• **Problem details**:
Set every record down verbatim and omit the pictures.

• **Data provided**:
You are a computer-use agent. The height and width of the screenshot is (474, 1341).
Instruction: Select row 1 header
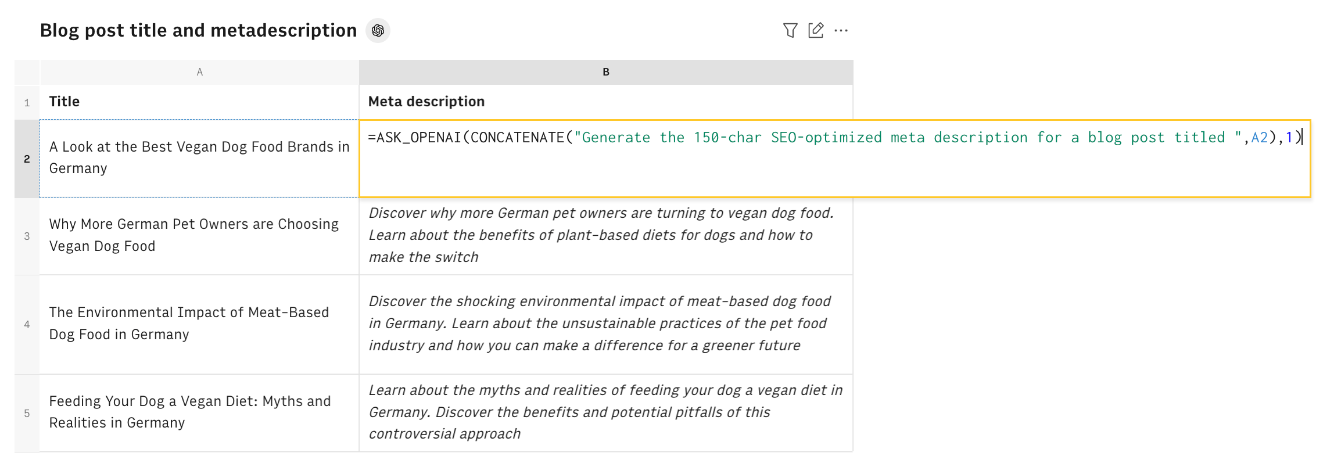click(x=27, y=102)
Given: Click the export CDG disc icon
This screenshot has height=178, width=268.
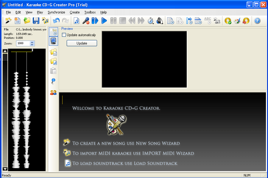Looking at the screenshot, I should pos(246,20).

• **Exercise solution**:
You are a computer-use agent. The height and width of the screenshot is (474, 1341).
Instruction: Select row 1 header
click(x=27, y=102)
Given: Click the export CDG disc icon
This screenshot has height=178, width=268.
Looking at the screenshot, I should pos(246,20).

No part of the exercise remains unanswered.